DATA SUPPLIED —
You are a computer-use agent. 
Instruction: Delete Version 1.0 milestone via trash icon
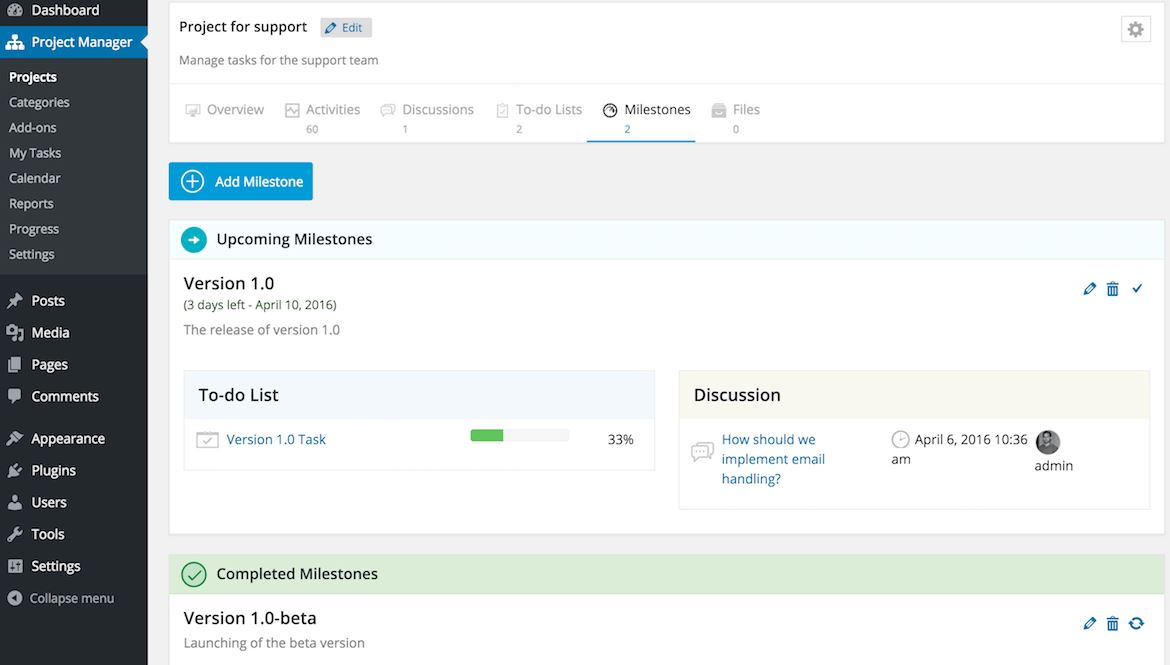(1113, 289)
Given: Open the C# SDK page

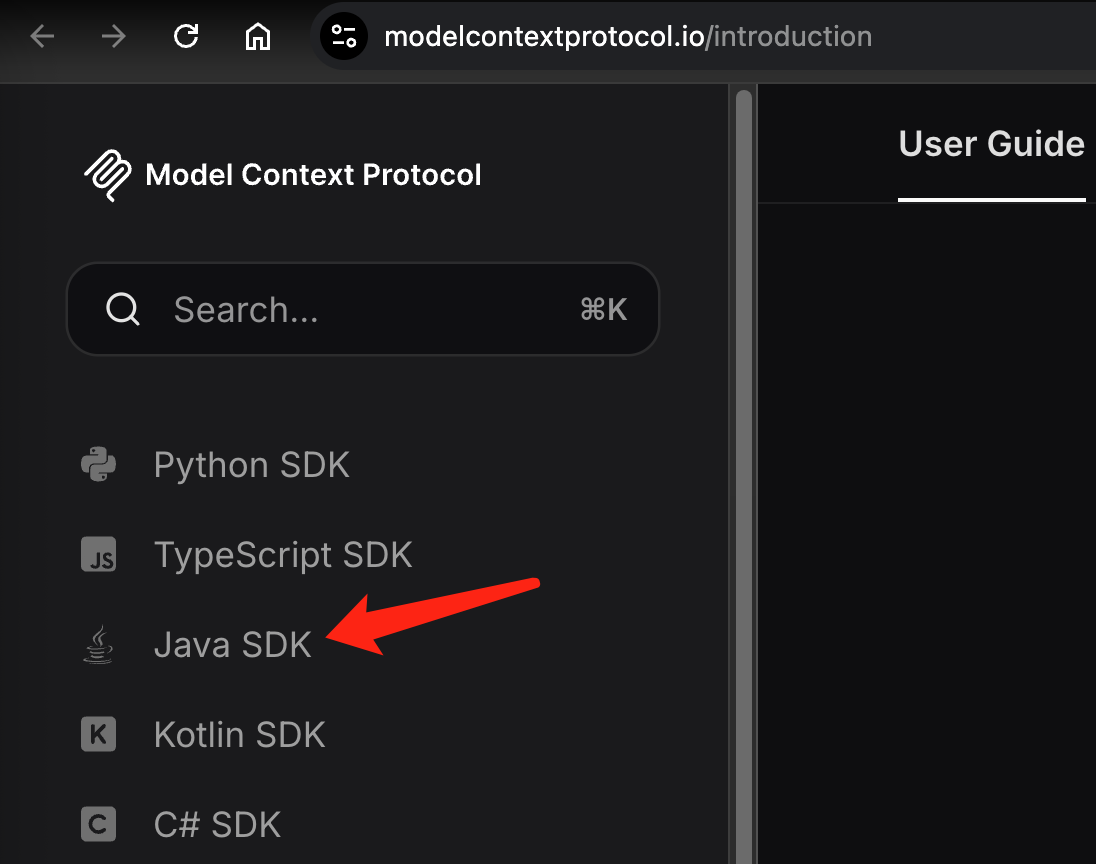Looking at the screenshot, I should [x=217, y=824].
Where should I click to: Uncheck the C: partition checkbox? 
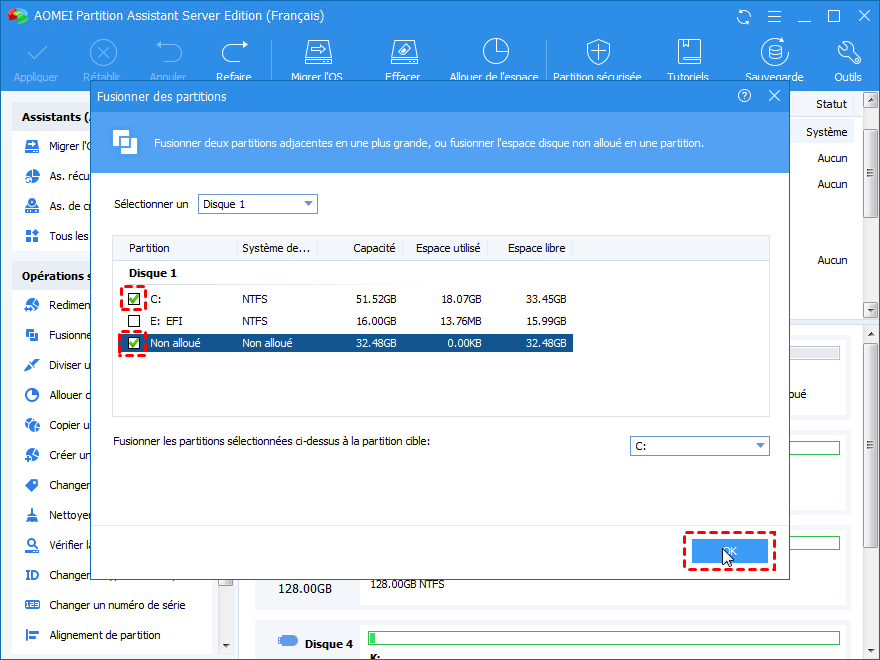pos(134,299)
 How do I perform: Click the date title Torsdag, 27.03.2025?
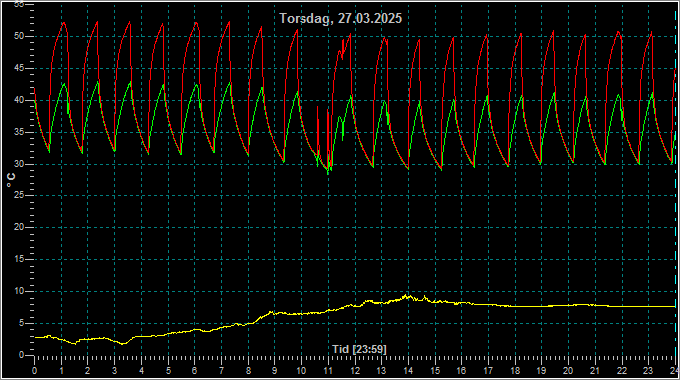tap(340, 18)
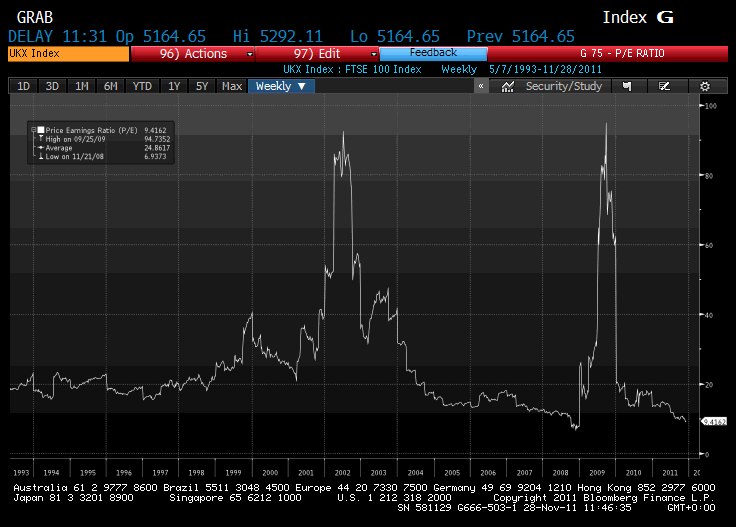Click the Low marker icon in legend
Screen dimensions: 736x527
coord(40,156)
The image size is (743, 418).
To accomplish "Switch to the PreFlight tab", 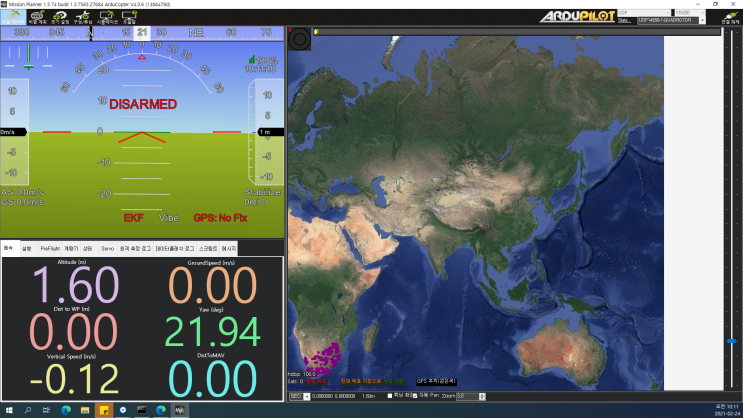I will coord(50,248).
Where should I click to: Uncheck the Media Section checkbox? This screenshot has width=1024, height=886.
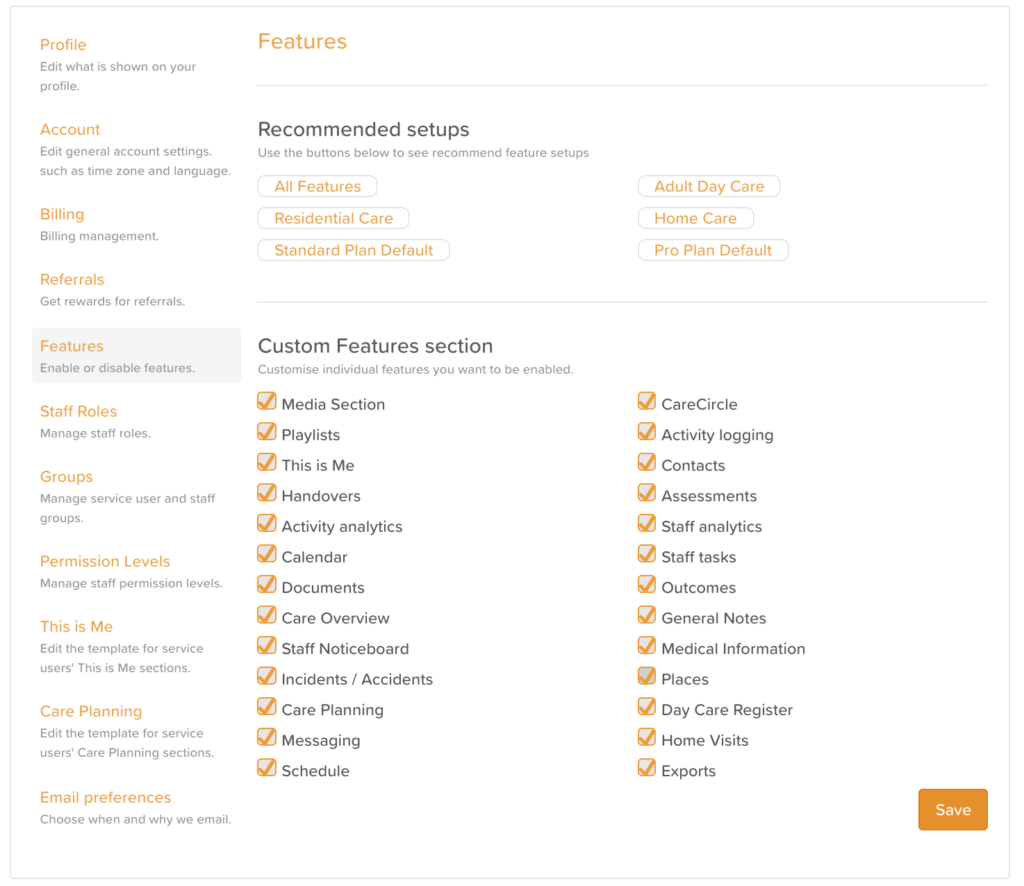click(x=267, y=402)
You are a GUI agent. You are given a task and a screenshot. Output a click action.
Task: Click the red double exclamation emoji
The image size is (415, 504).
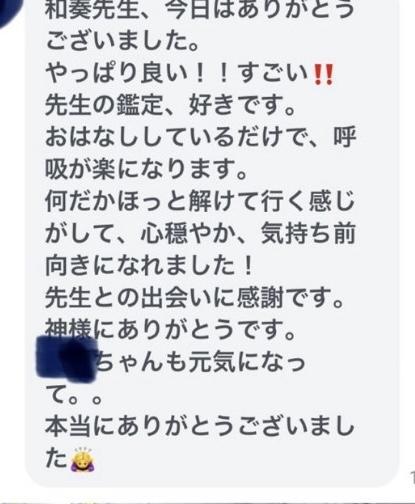tap(324, 75)
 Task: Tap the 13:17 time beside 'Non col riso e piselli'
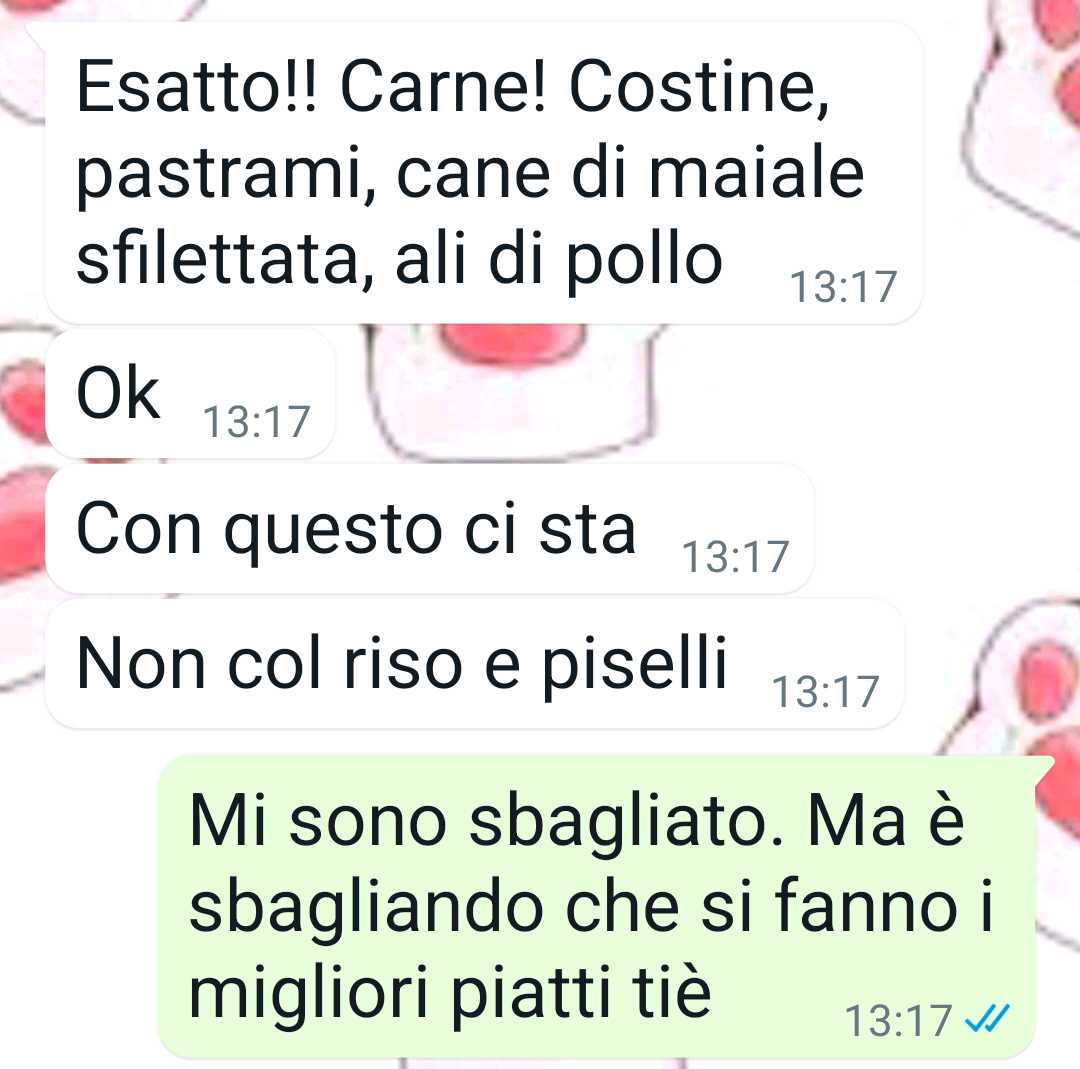point(826,692)
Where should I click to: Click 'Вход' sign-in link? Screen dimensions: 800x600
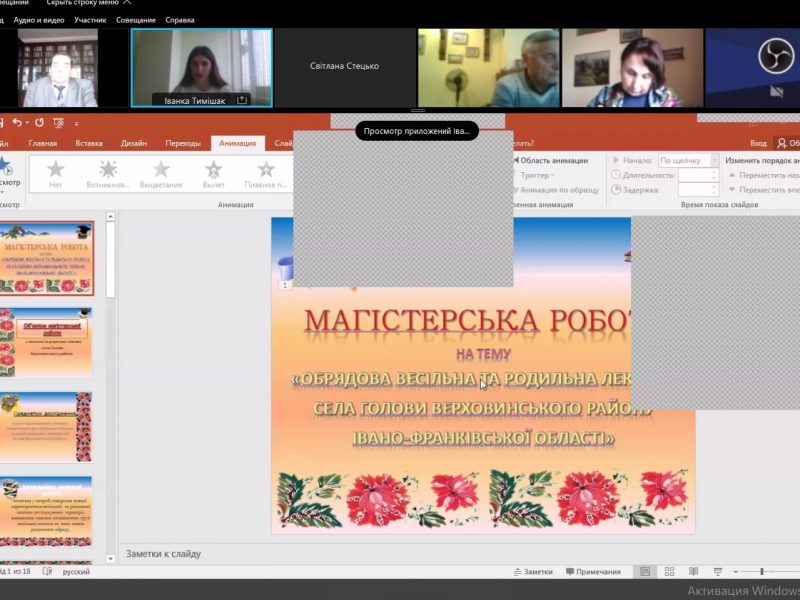coord(758,143)
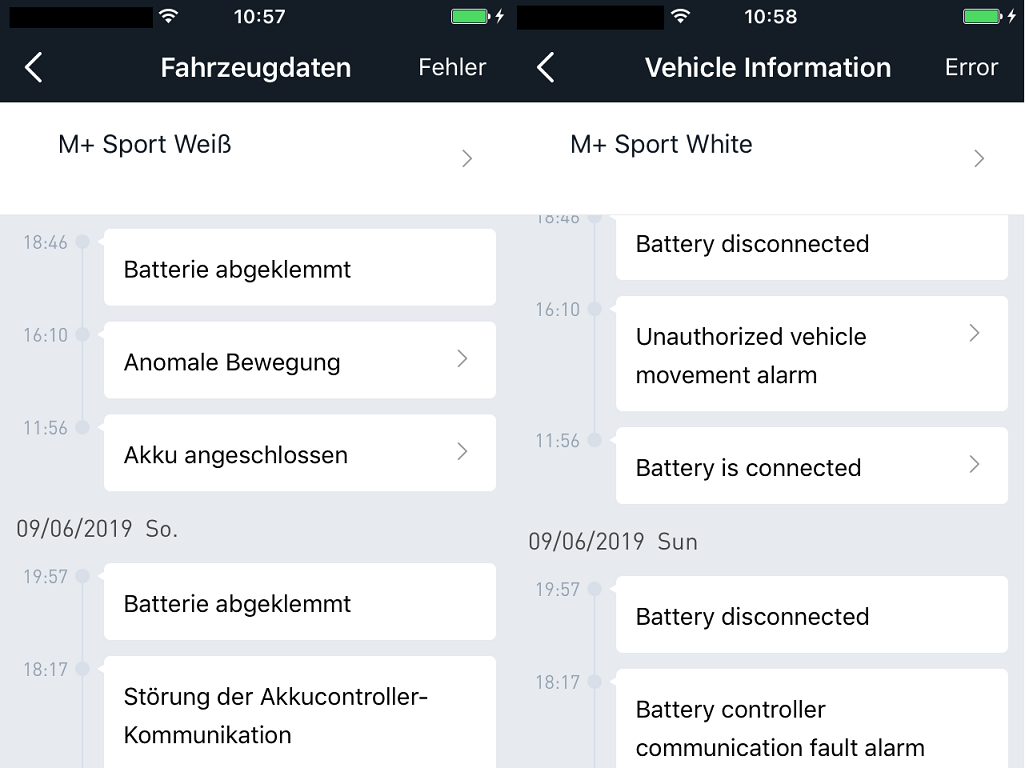Expand M+ Sport White vehicle chevron
Image resolution: width=1029 pixels, height=768 pixels.
(979, 158)
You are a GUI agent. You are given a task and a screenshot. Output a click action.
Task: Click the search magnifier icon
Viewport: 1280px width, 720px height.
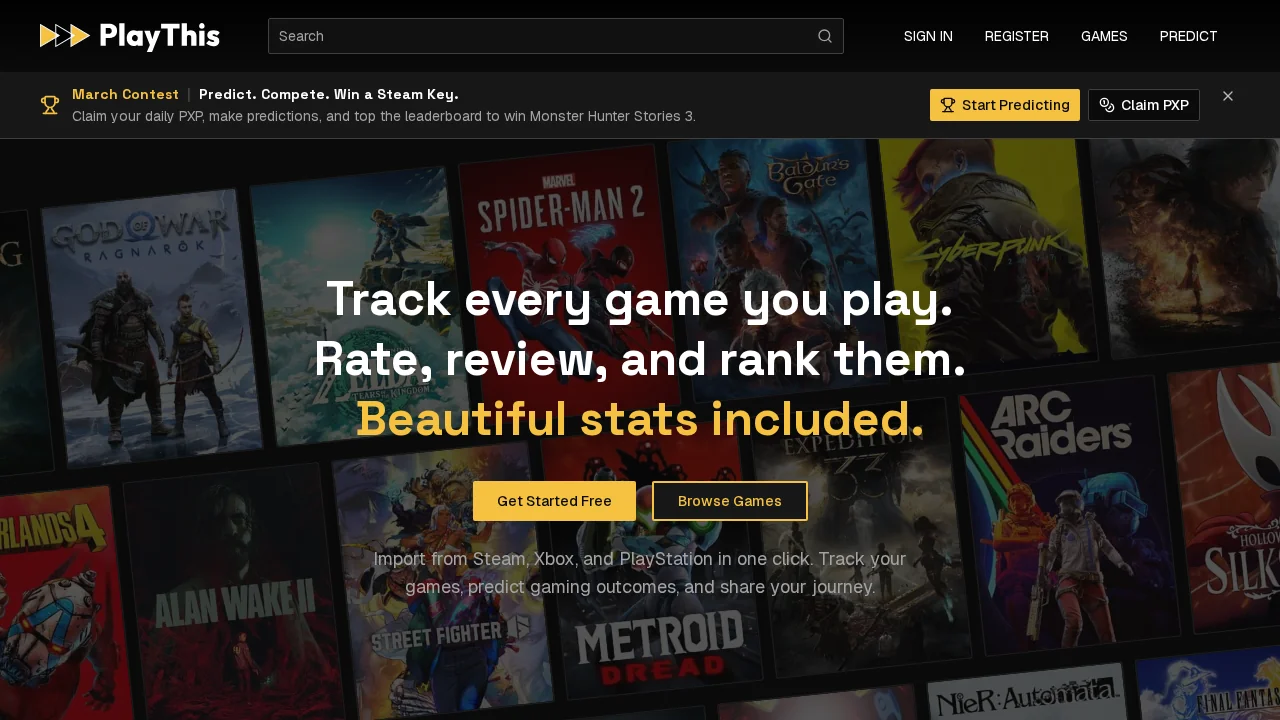824,36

PROMPT —
Your copy should consist only of the lines from the line holding "The image size is (415, 504)." through the final line of the listing above, both included, with all pictures omitted.

OUTPUT BELOW —
The image size is (415, 504).
tap(324, 75)
 Task: Tap the 13:17 time beside 'Non col riso e piselli'
point(826,692)
Where should I click to: Click 'Вход' sign-in link? Screen dimensions: 800x600
coord(758,143)
Expand M+ Sport White vehicle chevron
Image resolution: width=1029 pixels, height=768 pixels.
(979, 158)
You are a GUI agent. You are given a task and a screenshot. Output a click action.
Task: Click the search magnifier icon
Viewport: 1280px width, 720px height.
824,36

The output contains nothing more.